| Task directions |
For every line of the material below, check for the string "checkmark" and return the line if it is there.
Segment Start: Entries provided
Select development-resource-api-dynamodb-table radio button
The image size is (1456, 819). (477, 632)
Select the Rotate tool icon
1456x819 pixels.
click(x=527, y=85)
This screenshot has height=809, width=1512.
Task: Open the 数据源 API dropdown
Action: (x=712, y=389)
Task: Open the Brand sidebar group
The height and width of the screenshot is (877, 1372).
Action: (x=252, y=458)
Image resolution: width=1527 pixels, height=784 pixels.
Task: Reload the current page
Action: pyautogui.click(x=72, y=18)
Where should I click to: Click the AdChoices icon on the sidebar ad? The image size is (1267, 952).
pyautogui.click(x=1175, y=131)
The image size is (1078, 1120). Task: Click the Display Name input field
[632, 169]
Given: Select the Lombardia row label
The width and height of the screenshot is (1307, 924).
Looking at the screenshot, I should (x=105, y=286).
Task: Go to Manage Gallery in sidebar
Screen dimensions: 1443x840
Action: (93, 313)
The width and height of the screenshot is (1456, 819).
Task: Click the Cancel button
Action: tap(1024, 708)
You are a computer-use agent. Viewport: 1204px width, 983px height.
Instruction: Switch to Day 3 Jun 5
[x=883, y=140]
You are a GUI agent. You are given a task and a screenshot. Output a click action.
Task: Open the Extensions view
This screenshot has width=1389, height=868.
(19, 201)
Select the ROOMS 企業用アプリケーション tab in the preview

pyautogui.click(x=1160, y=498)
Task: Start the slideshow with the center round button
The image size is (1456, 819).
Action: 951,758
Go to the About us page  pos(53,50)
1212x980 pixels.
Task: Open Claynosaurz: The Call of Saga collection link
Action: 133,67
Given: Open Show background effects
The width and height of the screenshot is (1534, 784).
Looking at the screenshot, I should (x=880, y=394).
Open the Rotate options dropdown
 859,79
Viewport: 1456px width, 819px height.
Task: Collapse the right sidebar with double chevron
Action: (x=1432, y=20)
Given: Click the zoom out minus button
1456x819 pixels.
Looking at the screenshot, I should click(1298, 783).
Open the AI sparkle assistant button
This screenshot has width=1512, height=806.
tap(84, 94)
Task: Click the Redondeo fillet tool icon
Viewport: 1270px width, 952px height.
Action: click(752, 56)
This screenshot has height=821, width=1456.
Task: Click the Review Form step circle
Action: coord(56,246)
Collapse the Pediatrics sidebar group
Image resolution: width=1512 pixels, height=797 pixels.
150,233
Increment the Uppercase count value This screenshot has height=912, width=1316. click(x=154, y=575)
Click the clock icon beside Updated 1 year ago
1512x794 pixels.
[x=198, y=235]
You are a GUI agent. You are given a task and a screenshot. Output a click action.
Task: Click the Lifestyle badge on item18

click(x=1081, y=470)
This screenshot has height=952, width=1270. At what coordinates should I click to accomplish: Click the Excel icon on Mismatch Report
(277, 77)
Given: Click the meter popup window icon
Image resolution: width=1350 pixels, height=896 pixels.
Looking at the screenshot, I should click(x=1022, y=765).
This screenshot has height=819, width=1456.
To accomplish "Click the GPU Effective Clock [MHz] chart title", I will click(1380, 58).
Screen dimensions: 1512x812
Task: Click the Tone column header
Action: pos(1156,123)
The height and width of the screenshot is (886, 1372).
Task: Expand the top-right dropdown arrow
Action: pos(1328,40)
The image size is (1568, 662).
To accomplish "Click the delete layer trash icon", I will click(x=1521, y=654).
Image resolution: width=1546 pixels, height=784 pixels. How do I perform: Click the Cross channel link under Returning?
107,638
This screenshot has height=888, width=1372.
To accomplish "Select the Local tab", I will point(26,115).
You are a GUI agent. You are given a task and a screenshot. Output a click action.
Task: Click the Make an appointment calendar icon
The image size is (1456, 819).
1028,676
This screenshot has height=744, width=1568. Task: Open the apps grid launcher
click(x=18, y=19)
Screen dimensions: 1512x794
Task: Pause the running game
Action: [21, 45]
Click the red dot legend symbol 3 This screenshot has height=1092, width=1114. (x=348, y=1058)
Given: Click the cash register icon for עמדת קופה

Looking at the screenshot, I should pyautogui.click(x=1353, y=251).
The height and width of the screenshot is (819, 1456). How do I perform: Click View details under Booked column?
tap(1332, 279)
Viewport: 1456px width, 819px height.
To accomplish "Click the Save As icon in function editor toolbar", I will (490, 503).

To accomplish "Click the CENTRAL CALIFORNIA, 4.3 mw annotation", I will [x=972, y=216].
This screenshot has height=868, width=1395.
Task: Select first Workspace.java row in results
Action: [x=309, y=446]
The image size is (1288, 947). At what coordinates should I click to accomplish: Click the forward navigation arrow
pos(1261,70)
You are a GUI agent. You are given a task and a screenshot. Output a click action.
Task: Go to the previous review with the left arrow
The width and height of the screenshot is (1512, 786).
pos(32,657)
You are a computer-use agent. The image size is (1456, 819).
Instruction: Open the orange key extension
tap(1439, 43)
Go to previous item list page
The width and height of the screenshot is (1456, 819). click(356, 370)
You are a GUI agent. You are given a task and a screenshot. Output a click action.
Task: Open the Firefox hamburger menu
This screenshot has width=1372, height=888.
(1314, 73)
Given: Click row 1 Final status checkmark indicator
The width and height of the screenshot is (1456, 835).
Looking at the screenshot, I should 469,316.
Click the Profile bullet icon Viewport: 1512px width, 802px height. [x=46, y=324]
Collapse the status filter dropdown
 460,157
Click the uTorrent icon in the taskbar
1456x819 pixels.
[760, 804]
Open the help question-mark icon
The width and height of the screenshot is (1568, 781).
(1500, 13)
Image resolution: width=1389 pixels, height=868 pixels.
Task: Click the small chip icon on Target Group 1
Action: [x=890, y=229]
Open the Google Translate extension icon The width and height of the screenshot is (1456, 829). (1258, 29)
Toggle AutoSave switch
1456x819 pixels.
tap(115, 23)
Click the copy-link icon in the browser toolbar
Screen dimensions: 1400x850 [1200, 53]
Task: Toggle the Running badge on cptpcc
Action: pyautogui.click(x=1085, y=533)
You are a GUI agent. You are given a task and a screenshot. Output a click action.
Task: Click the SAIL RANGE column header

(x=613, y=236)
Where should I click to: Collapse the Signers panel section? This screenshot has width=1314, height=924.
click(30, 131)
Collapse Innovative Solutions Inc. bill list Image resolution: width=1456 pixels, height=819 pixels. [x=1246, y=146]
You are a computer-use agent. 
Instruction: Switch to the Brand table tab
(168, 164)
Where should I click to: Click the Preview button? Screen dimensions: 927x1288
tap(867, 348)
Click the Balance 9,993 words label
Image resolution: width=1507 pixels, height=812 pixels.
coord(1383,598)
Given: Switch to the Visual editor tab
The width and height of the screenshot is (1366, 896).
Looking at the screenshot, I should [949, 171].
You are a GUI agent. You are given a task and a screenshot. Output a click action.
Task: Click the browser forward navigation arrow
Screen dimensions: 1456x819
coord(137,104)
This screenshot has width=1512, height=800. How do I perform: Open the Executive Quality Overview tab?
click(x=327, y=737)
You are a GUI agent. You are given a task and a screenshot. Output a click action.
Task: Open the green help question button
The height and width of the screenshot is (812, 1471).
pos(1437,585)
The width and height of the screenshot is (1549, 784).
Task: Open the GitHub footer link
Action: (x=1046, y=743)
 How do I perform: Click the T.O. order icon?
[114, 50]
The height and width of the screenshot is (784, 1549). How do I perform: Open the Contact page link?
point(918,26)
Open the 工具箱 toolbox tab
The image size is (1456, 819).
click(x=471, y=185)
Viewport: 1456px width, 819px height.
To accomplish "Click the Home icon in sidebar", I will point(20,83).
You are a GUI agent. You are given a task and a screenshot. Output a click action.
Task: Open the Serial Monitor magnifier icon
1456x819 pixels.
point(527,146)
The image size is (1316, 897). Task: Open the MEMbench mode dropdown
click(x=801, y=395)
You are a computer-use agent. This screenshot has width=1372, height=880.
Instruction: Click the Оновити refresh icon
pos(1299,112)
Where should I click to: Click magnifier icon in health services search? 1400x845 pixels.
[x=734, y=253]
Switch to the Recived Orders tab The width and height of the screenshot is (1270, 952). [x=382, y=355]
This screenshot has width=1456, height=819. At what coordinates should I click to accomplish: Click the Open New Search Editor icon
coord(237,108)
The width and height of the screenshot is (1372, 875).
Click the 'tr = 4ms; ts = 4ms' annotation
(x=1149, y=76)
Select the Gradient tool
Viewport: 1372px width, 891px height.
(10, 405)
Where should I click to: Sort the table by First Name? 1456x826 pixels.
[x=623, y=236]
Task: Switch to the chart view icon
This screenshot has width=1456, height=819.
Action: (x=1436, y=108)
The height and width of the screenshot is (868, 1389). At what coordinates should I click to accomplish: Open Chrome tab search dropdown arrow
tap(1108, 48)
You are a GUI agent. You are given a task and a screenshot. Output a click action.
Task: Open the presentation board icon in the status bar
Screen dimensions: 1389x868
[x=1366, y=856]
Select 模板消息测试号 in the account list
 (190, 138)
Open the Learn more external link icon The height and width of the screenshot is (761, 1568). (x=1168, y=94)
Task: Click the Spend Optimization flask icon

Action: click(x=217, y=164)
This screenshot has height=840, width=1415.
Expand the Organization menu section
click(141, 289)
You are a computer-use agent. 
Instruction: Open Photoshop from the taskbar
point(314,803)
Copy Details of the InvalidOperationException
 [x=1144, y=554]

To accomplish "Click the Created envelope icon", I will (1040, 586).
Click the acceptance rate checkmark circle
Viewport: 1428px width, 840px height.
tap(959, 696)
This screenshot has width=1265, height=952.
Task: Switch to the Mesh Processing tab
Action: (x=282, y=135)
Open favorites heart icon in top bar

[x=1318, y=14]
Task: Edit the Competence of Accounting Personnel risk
Segment End: Entries provided
| Result of this exercise |
Given: Click row 1 Final status checkmark indicator
Click the acceptance rate checkmark circle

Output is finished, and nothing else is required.